Karachi prison raid uncovers comfy, homely inmate life style
Karachi Central Prison, housing over 6,000 prisoners, was the scene of two sensational events last week, the daredevil flight of two hard-core LEJ militants and the raid by Law Enforcing Agencies that netted a rich haul of merchandise not exactly on the jail manual list, meant for the inmate’s good life. The first incident was harrowing enough, one of the high value escapees had murdered 57 people, the other seven. In this matter there were precedents, apparently not rectified, the assisted prison jailbreaks of April 2012 in Bannu and July 2013 in Dera Ismail Khan that helped hundreds of militants to flee. But the scale of the hoard of illicit items found by the raiding party in the second episode, also staggers the imagination, putting serious question marks on the penitentiary system countrywide, in the so-called houses of reformation and correction. A surprise swoop on Lahore’s Central Jail for instance, might reveal even more dirty secrets about luxury living while being a guest of the government.
The swag in the Karachi bust is mind-boggling for a strictly controlled and monitored environment: mobile phones, complemented by a sophisticated prison anti-jammer network, deep freezers, hundreds of televisions and LCDs, bracket fans, heaters, DVD players, water dispensers, assorted cigarettes, scissors and knives, memory cards, remote control devices, five packets of heroin and Rs.3.552 million in cash to plan and supervise criminal activities. There were ten unauthorized kitchens no doubt to serve up Michelin- starred food for special guests washed down with an ‘objectionable material’.
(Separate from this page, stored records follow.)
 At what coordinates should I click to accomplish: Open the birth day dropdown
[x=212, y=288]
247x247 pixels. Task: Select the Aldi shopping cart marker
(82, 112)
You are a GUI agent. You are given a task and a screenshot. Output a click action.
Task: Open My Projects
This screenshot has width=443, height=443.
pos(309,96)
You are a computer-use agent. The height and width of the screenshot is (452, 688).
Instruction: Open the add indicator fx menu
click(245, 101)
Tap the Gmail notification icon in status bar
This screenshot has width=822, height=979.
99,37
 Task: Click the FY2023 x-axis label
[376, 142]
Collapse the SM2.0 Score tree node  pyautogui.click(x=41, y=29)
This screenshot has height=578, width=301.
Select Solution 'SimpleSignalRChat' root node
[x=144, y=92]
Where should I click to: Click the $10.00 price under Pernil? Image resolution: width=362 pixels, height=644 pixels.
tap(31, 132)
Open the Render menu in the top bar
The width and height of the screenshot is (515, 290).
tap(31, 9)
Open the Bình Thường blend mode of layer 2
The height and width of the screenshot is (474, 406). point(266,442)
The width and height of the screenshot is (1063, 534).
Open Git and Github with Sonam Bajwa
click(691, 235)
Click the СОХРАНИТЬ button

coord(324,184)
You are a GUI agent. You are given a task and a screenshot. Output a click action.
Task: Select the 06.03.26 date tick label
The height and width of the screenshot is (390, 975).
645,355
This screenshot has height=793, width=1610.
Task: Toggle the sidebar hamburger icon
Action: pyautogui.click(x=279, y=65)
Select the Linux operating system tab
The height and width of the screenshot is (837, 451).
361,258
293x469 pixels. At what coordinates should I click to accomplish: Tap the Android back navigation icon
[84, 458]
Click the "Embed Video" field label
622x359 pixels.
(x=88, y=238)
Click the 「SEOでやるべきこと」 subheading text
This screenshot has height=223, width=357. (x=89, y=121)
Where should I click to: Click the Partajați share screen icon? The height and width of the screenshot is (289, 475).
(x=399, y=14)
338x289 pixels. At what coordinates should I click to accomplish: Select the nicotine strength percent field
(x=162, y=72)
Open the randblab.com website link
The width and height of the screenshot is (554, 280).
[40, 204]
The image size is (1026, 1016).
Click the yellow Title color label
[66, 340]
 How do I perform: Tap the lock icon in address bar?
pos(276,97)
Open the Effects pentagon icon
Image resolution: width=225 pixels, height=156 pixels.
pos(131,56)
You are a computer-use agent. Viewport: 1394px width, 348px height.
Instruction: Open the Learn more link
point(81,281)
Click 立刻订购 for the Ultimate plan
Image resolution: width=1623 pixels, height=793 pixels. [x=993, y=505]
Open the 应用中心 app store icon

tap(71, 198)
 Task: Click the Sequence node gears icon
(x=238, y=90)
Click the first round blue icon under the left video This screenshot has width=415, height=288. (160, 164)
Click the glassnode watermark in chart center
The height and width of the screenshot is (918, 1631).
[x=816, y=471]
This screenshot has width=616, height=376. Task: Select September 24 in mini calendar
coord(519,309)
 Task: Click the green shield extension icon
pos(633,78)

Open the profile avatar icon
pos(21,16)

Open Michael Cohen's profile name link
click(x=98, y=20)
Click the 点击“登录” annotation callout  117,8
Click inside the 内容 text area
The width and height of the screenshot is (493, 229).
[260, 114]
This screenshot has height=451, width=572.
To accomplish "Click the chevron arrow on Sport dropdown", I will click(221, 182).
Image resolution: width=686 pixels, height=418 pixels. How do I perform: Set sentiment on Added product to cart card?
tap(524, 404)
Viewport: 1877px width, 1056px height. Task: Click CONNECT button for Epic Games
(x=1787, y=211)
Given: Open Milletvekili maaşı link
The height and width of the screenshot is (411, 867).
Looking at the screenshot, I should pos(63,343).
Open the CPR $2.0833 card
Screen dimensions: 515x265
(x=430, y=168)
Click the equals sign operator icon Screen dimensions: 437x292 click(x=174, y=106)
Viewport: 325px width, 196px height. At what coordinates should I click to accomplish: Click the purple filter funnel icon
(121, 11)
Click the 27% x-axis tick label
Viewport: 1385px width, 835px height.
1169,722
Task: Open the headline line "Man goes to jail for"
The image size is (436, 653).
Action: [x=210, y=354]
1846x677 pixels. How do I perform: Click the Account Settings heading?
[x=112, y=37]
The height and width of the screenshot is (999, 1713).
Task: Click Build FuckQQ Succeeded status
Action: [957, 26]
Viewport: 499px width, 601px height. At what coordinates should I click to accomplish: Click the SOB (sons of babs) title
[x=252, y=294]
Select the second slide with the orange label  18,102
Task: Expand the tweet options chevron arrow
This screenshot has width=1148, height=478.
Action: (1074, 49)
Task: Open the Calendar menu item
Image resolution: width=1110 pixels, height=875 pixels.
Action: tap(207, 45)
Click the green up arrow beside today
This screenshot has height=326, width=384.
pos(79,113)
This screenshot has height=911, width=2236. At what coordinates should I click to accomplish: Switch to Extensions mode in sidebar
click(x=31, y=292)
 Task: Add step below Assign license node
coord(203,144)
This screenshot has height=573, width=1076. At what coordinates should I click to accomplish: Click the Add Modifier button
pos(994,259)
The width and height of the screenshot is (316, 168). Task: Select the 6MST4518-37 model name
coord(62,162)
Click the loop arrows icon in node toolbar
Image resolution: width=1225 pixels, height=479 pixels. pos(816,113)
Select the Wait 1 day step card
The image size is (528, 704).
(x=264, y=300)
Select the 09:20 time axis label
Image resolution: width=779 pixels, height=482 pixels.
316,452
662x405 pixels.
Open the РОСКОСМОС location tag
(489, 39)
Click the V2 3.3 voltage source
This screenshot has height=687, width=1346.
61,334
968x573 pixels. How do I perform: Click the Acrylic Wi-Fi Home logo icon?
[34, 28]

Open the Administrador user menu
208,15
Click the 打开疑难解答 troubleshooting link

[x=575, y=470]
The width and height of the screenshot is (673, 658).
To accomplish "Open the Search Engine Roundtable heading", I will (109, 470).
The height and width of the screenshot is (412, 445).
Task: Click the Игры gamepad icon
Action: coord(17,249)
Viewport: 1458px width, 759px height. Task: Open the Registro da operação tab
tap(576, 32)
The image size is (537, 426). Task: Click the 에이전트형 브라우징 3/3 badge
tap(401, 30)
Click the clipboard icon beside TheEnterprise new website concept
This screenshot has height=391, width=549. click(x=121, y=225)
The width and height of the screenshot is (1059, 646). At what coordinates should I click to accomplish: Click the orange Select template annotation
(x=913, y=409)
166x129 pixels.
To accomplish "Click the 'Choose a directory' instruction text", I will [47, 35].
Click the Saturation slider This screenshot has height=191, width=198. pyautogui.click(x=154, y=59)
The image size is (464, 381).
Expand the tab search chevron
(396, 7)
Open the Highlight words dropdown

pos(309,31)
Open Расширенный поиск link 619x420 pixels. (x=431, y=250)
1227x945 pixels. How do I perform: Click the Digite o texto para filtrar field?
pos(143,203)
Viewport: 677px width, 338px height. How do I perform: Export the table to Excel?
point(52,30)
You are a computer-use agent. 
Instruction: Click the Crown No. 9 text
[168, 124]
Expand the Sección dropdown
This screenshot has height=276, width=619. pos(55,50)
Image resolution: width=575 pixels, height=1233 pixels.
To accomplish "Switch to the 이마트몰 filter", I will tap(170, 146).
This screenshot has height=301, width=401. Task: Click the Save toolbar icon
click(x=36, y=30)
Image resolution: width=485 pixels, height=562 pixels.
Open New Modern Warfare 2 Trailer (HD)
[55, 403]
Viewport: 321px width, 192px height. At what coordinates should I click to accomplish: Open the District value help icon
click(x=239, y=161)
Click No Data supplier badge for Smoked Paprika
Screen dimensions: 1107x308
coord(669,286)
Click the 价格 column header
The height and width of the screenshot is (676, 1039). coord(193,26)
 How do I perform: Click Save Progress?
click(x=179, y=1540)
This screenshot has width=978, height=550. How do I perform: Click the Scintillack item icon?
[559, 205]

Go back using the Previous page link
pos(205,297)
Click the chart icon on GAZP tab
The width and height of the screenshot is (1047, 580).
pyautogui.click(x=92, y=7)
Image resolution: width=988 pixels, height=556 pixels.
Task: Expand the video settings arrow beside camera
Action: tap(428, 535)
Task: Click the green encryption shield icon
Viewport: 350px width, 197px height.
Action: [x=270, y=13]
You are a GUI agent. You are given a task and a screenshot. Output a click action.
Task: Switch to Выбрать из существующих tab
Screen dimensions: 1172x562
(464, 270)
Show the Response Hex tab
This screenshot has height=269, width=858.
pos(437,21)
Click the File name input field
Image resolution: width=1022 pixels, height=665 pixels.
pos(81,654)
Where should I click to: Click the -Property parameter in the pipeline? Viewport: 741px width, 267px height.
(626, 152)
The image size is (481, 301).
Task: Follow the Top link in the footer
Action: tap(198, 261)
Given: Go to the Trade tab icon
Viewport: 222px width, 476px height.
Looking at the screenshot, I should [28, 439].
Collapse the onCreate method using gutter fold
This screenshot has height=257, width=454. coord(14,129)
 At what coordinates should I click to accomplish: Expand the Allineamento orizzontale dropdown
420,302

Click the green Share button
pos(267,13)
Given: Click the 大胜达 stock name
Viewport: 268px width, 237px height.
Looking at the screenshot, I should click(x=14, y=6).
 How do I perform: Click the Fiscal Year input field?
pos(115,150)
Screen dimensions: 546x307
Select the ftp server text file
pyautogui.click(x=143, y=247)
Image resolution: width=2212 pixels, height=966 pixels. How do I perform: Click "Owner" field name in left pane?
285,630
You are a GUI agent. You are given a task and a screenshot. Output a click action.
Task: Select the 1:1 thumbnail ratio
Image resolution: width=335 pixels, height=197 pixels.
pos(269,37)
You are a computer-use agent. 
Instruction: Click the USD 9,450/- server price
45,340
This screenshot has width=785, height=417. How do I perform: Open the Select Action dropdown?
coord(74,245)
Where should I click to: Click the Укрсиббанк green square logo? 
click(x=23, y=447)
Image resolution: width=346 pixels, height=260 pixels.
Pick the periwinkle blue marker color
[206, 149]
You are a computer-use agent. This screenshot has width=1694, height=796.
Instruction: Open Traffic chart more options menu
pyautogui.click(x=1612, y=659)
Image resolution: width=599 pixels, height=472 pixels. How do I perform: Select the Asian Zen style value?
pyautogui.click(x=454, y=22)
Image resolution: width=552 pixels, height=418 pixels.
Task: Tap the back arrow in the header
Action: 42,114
The Counter-Terrorism Department can toil twenty six hours a day, but all their Herculean labours will go waste if the scandalous and chaotic conditions prevailing in overcrowded, obsolete, prisons are not immediately addressed. Modernisation is the key. Police morale, discipline and esprit d’ corps has also plummeted due to Sindh government insistence on removing A D Khawaja as IG Sindh, denied by the SHC. Street crime has risen alarmingly and two Sindh AIGs accused of Rs.50 million embezzlement, recently fled after Sindh High Court cancelled their interim bail!